Among the entries, which lines carry the string "each"? Copy every one.

[Items from a data source]
+ + +
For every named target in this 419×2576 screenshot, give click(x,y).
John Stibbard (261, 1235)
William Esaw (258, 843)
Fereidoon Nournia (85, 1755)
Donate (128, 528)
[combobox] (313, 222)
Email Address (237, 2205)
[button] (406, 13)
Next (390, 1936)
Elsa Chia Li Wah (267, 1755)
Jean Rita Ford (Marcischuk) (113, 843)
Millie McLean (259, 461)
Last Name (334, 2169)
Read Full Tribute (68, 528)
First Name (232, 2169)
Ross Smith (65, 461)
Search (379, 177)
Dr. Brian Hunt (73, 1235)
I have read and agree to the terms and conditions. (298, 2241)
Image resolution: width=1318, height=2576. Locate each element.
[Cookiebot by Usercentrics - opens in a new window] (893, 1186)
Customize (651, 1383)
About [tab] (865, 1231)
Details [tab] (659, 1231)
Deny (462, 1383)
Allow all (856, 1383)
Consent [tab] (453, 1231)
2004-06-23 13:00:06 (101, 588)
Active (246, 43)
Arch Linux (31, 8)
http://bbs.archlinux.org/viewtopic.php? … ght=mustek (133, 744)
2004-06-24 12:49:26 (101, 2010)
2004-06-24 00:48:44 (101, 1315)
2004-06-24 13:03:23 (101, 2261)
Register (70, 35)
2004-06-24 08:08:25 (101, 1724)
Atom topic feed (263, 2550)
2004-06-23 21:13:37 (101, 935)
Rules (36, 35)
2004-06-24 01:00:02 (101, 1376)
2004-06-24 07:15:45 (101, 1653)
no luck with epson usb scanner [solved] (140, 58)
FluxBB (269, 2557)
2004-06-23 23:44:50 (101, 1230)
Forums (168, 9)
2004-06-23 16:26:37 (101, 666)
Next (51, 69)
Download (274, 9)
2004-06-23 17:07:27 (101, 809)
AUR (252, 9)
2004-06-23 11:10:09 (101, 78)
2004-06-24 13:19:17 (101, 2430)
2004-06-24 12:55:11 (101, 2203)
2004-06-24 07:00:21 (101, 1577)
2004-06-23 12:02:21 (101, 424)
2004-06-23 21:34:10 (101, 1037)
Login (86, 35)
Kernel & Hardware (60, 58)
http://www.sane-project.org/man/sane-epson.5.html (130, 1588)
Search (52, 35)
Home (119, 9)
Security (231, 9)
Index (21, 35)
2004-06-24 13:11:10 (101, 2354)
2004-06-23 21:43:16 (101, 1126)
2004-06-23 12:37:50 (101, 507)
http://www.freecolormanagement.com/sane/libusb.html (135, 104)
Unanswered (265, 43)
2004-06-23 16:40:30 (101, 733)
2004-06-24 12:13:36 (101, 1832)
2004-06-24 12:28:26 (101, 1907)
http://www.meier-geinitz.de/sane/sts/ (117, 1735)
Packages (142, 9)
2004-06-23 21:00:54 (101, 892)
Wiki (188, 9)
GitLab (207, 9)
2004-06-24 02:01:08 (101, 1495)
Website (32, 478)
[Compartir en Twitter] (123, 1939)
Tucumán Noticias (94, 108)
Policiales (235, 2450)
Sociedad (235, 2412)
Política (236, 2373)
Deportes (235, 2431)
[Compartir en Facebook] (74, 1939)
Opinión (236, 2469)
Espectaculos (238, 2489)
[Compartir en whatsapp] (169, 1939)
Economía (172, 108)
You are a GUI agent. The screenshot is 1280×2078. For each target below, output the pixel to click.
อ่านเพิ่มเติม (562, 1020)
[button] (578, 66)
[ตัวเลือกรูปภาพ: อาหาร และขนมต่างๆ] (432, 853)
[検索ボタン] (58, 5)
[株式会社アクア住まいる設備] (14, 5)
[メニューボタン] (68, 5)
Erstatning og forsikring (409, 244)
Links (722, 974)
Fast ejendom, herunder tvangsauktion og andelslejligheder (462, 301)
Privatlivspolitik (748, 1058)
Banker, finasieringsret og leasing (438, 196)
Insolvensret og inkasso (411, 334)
+ + +
Output of the task:
Image resolution: width=1318, height=2576. Locate each element.
You are a GUI agent. The screenshot is 1280×2078. For each target below, output the pixel to click.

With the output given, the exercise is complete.